Module 9 Lesson 1: Bedrock Guardrails
Setting the Safety Net. How to use AWS Bedrock Guardrails to filter sensitive content and block inappropriate prompts.
Bedrock Guardrails: The Safety Wrapper
Even with RAG, users might try to trick your AI into saying something offensive or leaking sensitive PII (Personally Identifiable Information). Bedrock Guardrails is a centralized security layer that sits in front of all your models.
1. Core Features of Guardrails
- Content Filters: Block hate speech, violence, or sexual content.
- Denied Topics: Strictly forbid the AI from talking about competitors or politics.
- PII Redaction: Automatically hide social security numbers, emails, or phone numbers.
- Word Filters: Create a "Banned List" of words.
2. How it Works
When you call the Bedrock API, you pass a guardrailId. Bedrock checks the Input (Prompt) AND the Output (Response) against your rules.

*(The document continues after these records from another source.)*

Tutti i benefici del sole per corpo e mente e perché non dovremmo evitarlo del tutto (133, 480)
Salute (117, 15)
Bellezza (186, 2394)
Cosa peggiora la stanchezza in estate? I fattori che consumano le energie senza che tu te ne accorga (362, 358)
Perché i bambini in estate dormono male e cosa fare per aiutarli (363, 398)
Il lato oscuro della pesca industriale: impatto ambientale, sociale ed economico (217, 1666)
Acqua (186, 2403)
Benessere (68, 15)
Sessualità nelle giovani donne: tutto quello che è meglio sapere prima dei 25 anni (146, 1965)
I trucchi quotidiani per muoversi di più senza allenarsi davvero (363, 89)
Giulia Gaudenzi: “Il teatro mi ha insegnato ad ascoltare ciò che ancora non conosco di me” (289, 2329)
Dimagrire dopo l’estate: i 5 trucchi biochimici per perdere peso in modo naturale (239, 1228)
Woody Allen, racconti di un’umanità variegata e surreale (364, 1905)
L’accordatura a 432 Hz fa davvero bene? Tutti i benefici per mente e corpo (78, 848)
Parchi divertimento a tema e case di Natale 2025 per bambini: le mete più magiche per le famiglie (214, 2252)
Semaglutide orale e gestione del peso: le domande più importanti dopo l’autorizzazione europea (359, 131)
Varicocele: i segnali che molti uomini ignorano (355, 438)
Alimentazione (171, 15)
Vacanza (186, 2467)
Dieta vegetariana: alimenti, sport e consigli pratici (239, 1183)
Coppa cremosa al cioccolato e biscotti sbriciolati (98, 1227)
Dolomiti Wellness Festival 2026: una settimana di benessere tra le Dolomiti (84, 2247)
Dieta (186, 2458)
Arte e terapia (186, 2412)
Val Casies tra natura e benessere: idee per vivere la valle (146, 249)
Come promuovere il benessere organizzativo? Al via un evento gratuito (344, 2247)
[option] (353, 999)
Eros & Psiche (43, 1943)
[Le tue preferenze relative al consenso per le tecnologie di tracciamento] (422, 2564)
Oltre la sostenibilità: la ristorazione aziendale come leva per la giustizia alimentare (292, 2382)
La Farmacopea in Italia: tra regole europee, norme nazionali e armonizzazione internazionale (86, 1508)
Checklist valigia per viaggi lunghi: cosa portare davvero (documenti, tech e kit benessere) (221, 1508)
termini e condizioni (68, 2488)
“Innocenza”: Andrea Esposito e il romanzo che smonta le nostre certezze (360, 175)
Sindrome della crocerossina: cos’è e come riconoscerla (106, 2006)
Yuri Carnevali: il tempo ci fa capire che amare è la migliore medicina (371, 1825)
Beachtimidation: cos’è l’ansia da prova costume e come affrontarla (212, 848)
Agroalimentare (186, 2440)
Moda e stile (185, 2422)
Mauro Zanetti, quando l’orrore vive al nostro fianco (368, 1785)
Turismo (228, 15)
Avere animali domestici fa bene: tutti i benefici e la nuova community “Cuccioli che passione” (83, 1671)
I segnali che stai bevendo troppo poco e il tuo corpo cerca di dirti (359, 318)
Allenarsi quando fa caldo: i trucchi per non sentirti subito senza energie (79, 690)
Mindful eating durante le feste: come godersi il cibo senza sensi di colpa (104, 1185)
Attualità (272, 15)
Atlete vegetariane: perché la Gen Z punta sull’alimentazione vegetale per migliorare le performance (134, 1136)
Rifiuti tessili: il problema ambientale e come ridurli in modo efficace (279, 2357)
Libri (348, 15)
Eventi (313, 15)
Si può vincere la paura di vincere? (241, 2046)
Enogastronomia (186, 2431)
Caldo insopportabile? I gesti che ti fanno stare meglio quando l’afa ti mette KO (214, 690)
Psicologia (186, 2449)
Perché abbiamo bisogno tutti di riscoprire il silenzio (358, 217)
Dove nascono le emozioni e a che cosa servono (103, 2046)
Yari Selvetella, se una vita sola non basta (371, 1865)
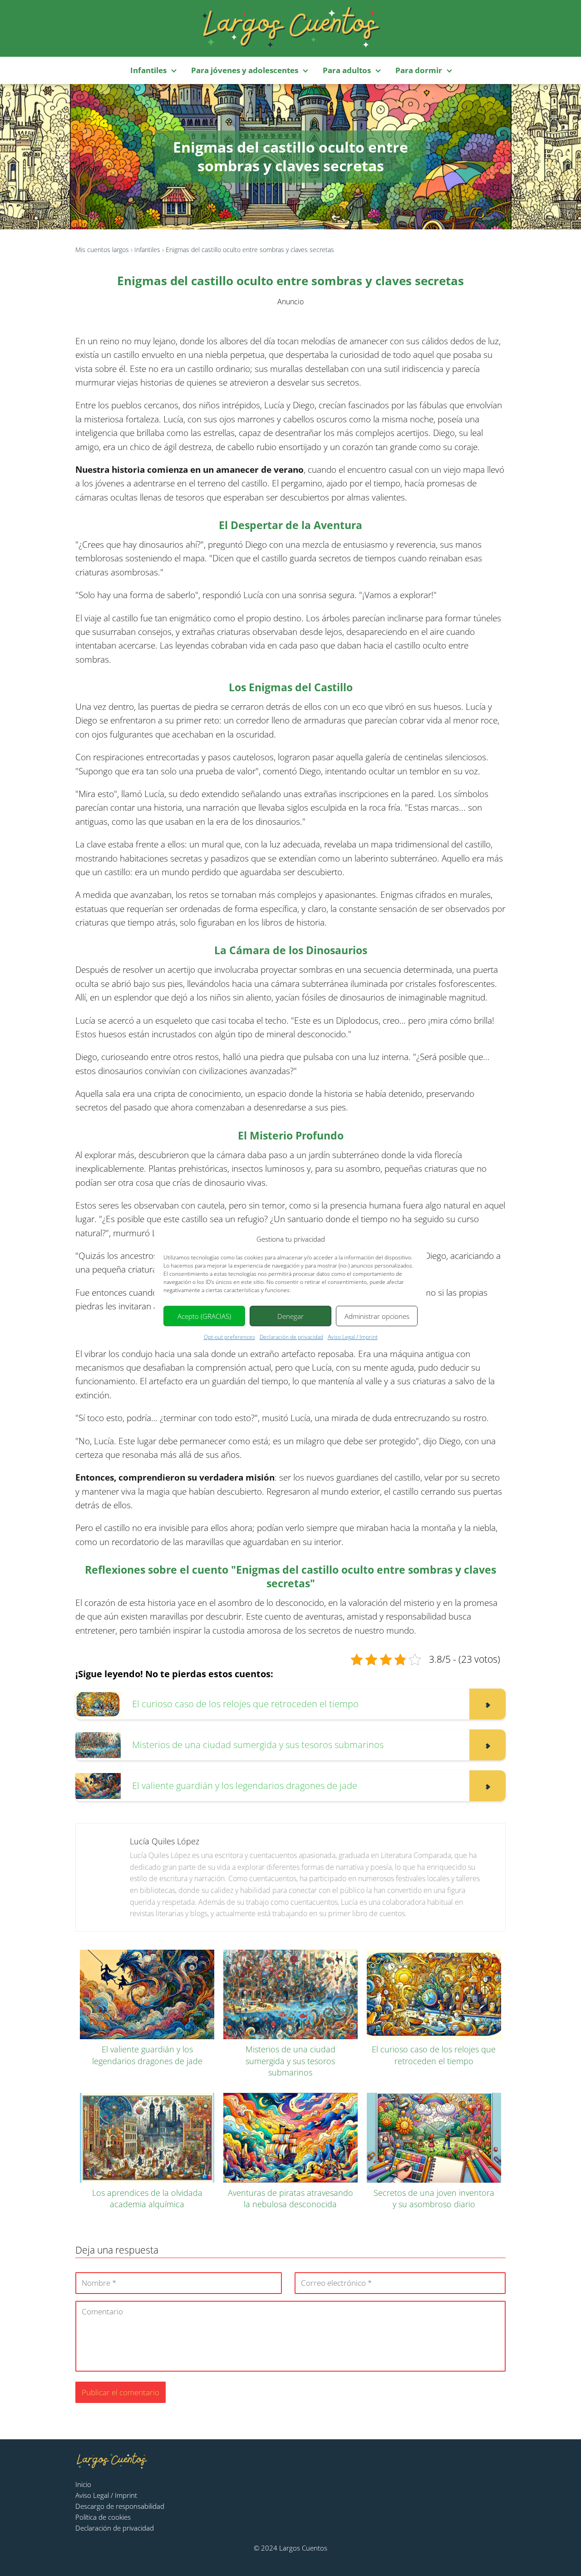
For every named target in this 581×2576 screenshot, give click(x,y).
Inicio (83, 2484)
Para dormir (418, 70)
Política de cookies (103, 2517)
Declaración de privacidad (291, 1337)
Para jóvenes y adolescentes (244, 70)
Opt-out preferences (229, 1337)
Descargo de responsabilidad (119, 2506)
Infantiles (148, 70)
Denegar (290, 1316)
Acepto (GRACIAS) (204, 1316)
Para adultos (347, 70)
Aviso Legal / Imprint (353, 1337)
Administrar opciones (377, 1316)
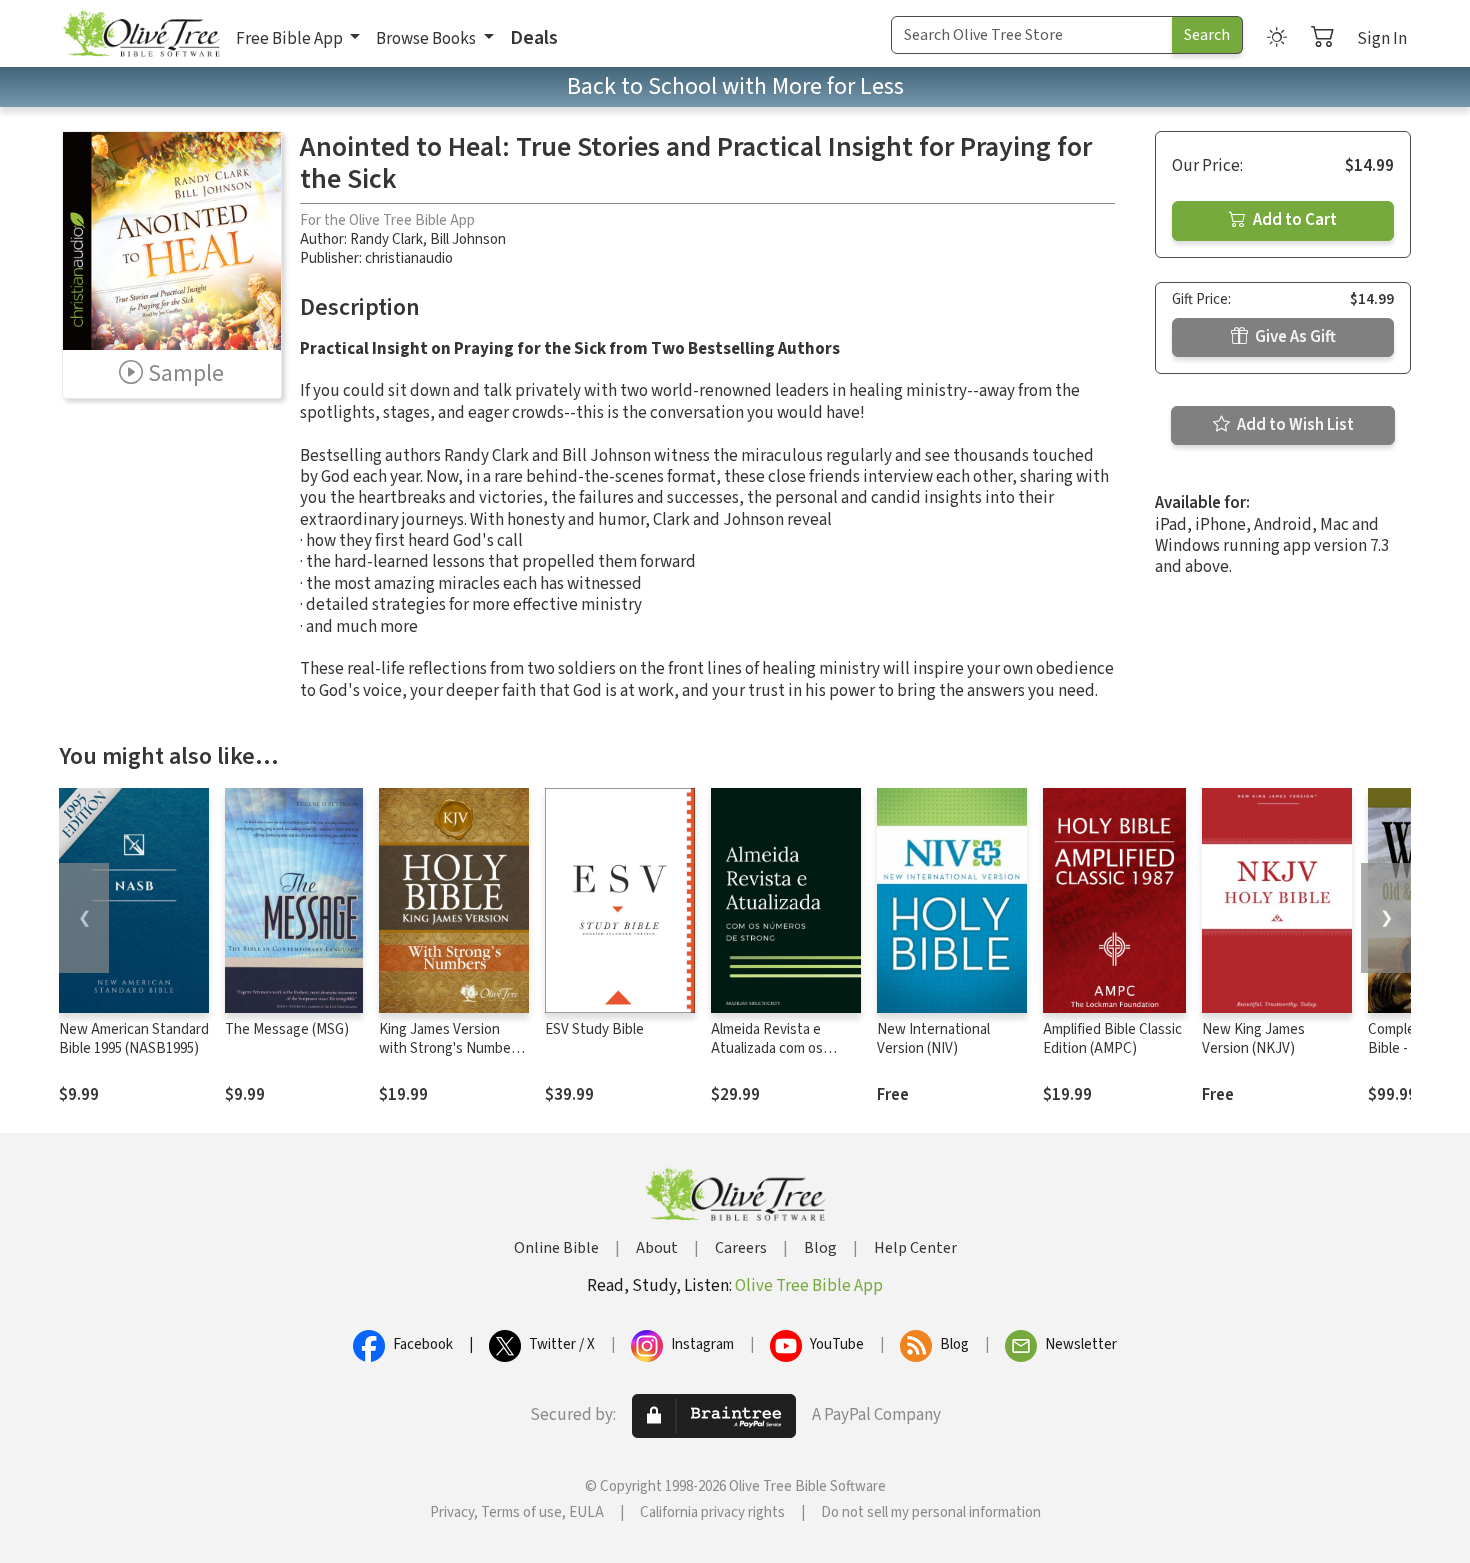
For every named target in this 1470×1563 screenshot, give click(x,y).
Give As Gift (1294, 337)
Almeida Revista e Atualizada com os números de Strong (771, 1048)
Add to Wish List (1294, 425)
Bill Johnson (468, 239)
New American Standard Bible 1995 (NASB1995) (134, 1039)
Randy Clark (386, 239)
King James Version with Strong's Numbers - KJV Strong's (451, 1048)
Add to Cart (1293, 220)
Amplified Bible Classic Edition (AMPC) (1112, 1039)
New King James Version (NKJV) (1253, 1039)
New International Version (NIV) (933, 1039)
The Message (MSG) (287, 1029)
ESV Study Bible (594, 1029)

response = client.converse(
modelId="anthropic.claude-3-haiku-20240307-v1:0",
messages=messages,
guardrailConfig={
"guardrailIdentifier": "YOUR_GUARDRAIL_ID",
"guardrailVersion": "1"
}
)
3. Visualizing the Filter
graph TD
User[Prompt] --> G1[Guardrail Input Check]
G1 -->|Blocked| Err[Reject Prompt]
G1 -->|Valid| Model[LLM Logic]
Model --> G2[Guardrail Output Check]
G2 -->|Blocked| Redact[Redact PII/Topic]
G2 -->|Valid| Final[Safe User Response]
4. Why Use Guardrails over System Prompts?
- Consistency: One Guardrail can be applied to 10 different models/apps.
- Reporting: You get CloudWatch logs for every time a guardrail is triggered, helping you identify "Attackers" or problematic users.
- Speed: Filtering happens at the network layer, often faster and more reliably than a text instruction inside a prompt.
Summary
- Guardrails provide a cross-model security layer.
- They can filter content, block topics, and redact PII.
- They check both input and output.
- This is the standard for Enterprise Compliance and safety.